- **TASK MATERIAL**:
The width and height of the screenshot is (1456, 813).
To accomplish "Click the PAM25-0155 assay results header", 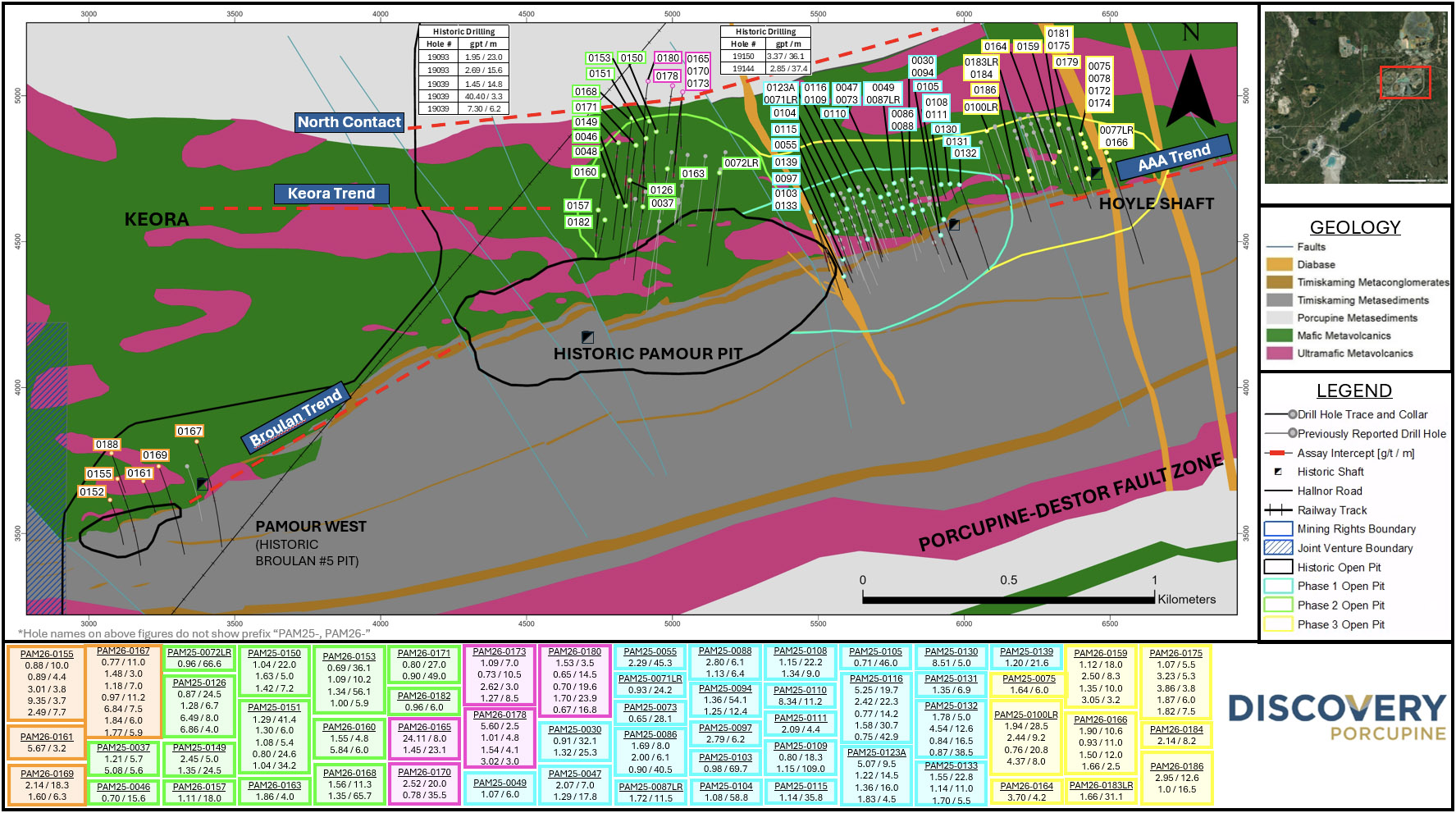I will [x=47, y=654].
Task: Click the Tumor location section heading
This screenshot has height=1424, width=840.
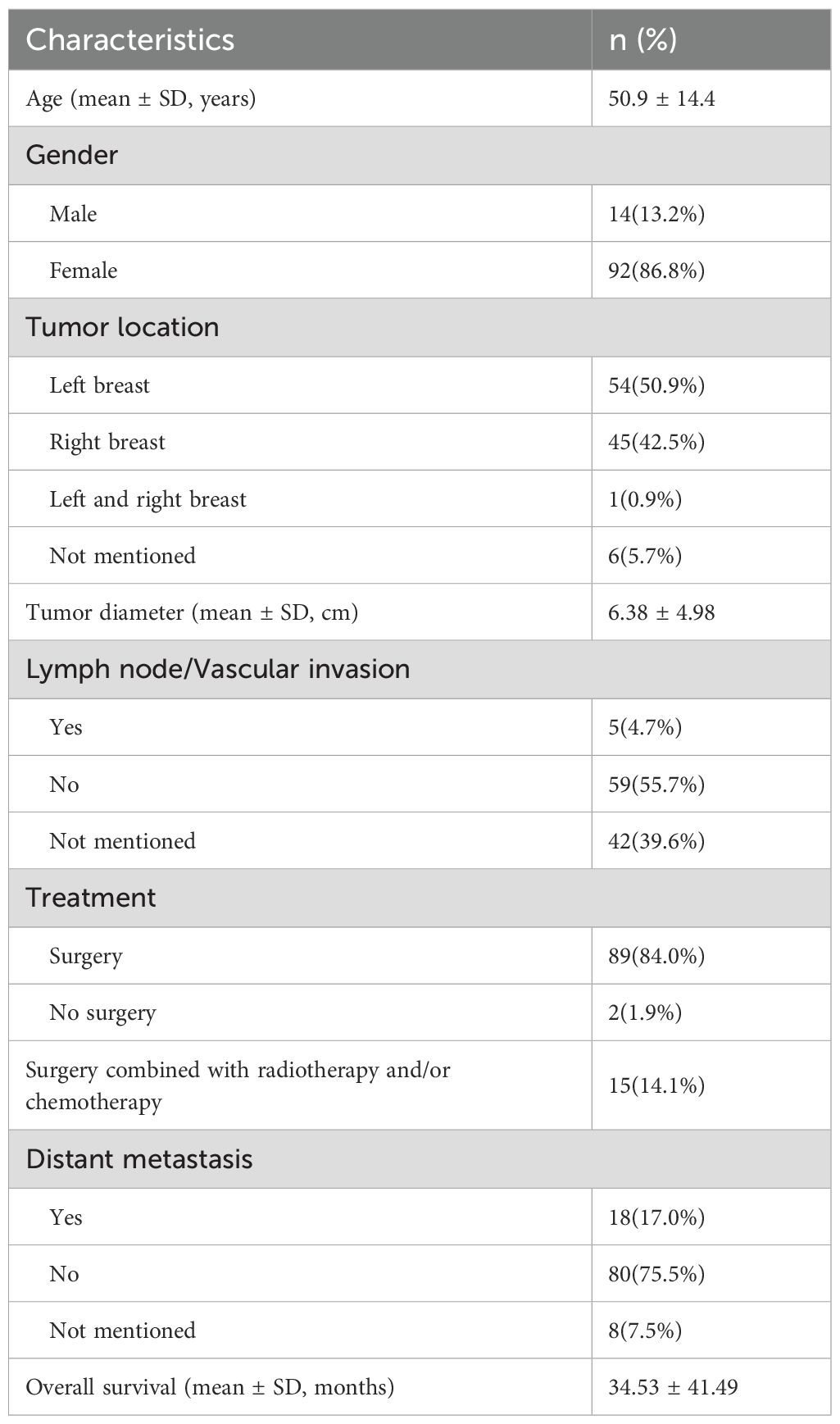Action: [x=122, y=327]
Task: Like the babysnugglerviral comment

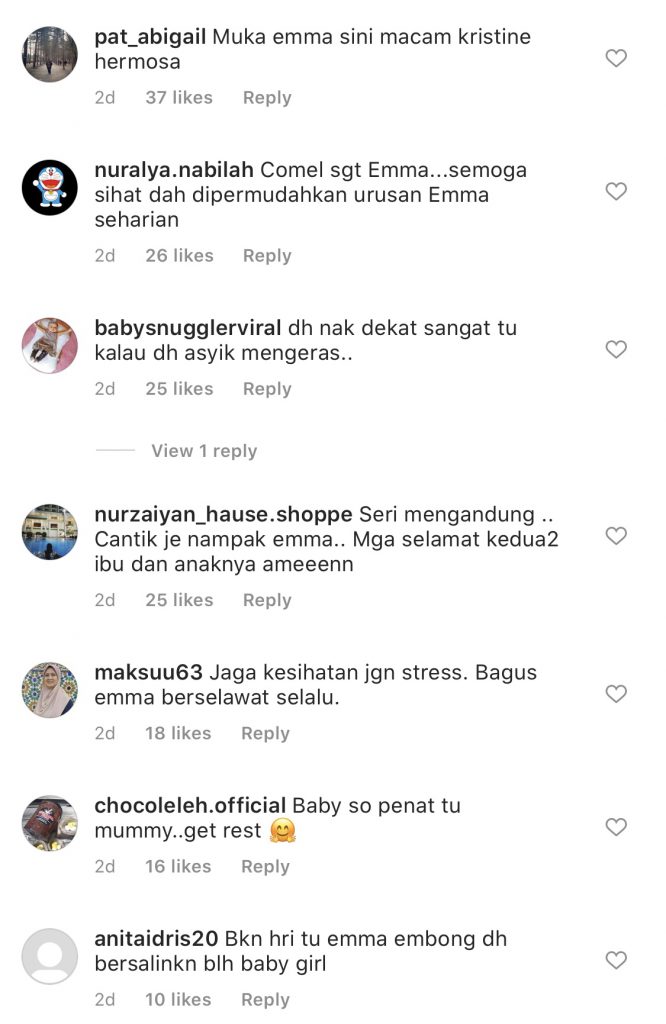Action: pyautogui.click(x=616, y=349)
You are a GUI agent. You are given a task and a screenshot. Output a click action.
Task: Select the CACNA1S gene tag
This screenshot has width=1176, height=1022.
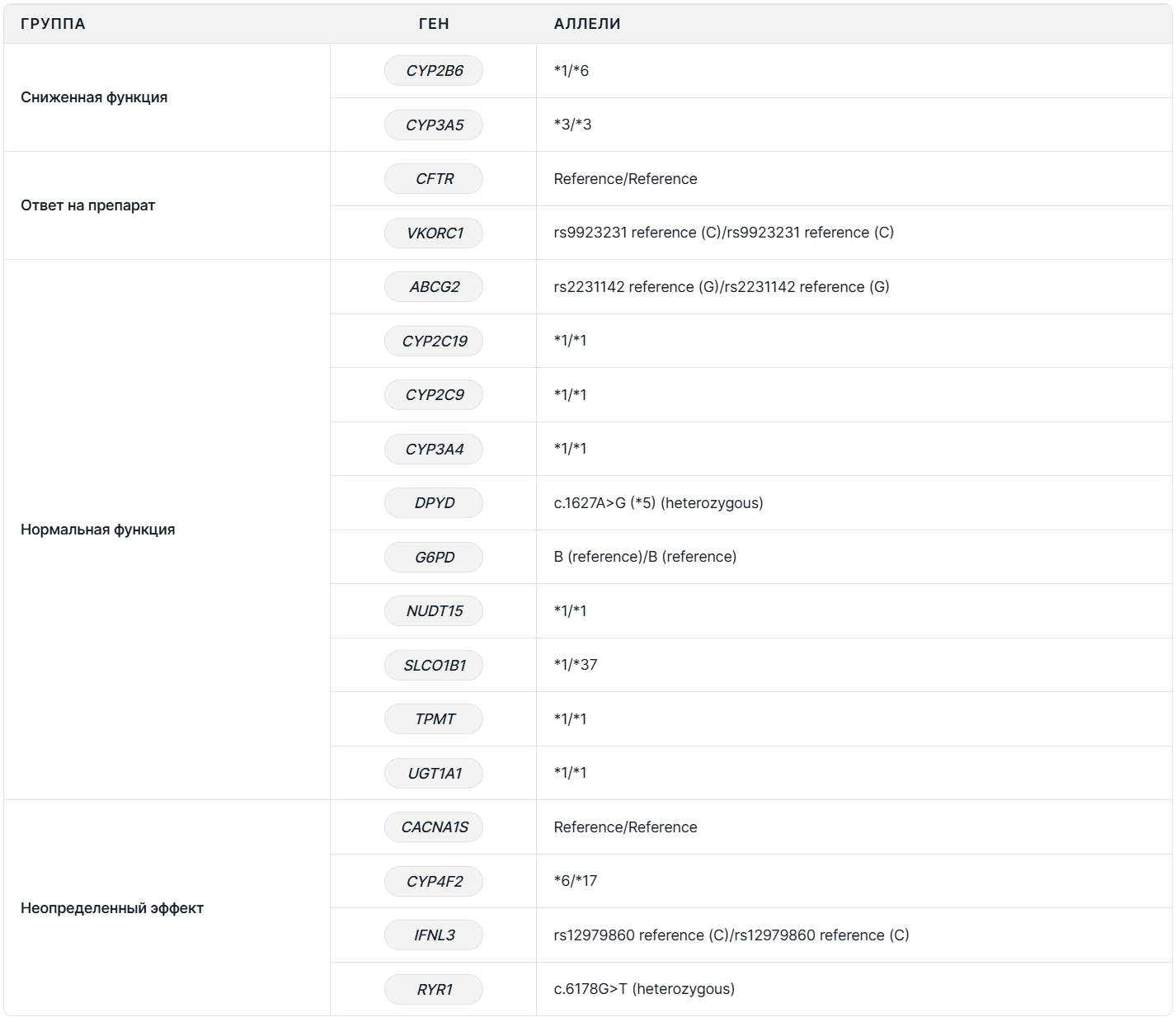(434, 827)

- **ABOUT THIS EXERCISE**:
Please copy the lines above, starting at the one that holds "You are a GUI" and stopping after the last line, exactly as they appear and minus the pictures.

- **OUTPUT FOR THIS TASK**:
You are a GUI agent. You are given a task and a screenshot. Output a click action.
Task: Select the CACNA1S gene tag
This screenshot has width=1176, height=1022.
(434, 827)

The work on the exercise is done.